## Task brief
Pull out the lines from the one containing "800x603 pixels." through the final line of the listing below and repeat them exactly. Leave the pictures behind.
***
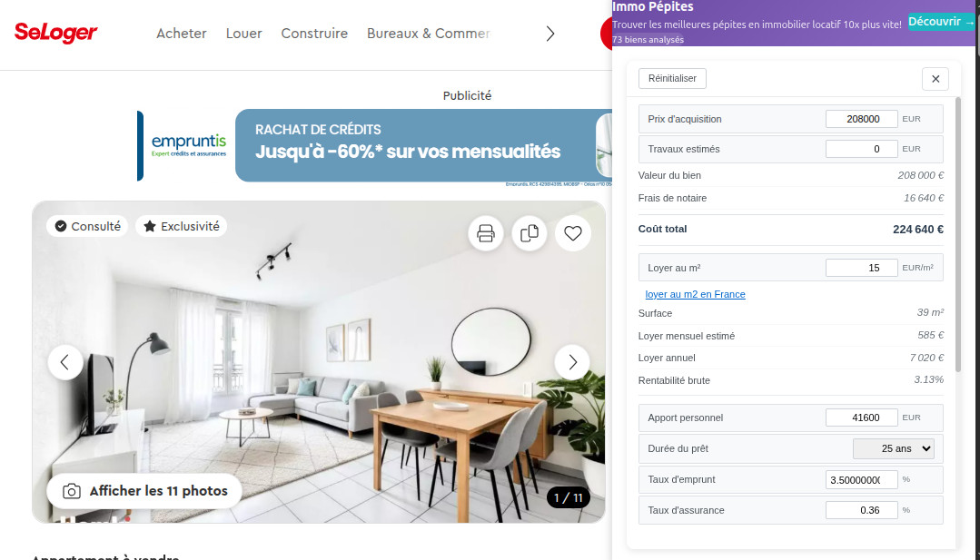Click the print listing icon

(x=486, y=233)
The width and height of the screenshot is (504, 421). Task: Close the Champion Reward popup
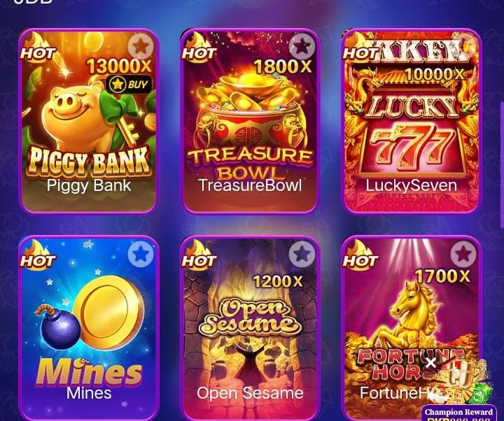(431, 363)
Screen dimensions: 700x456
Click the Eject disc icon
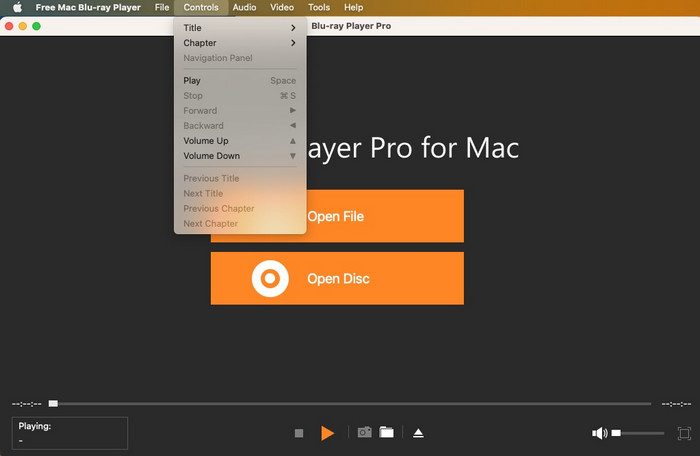click(419, 433)
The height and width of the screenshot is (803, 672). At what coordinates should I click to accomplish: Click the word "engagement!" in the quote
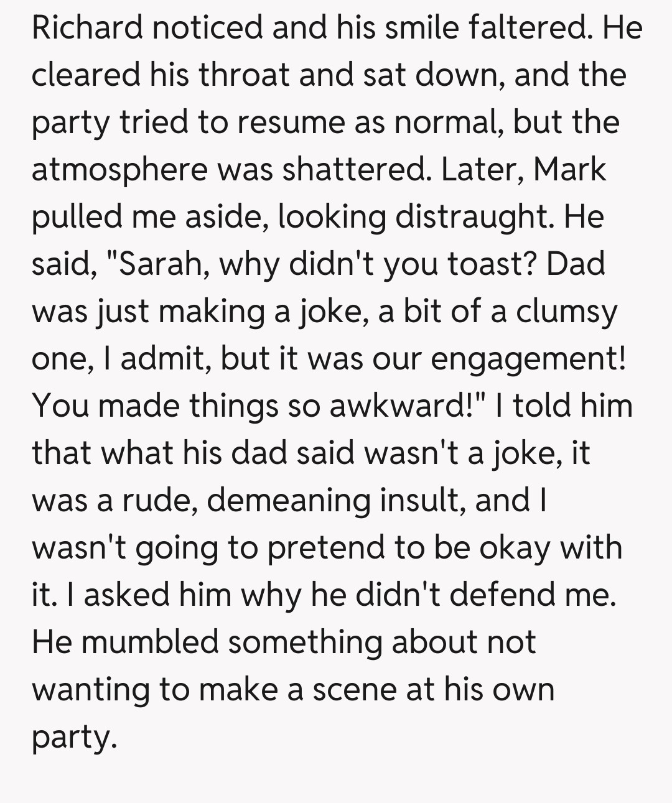(x=528, y=359)
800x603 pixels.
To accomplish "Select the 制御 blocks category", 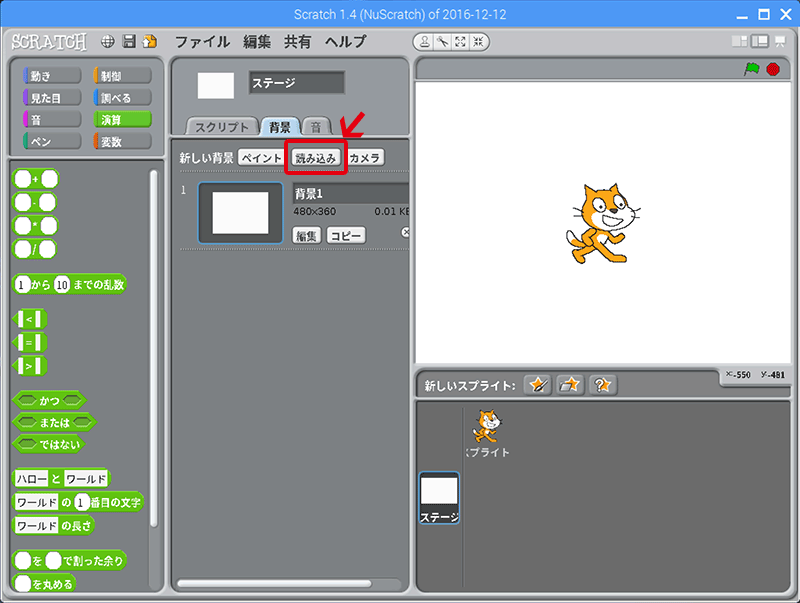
***
## Exercise result
800x603 pixels.
To accomplish "Select the 制御 blocks category", 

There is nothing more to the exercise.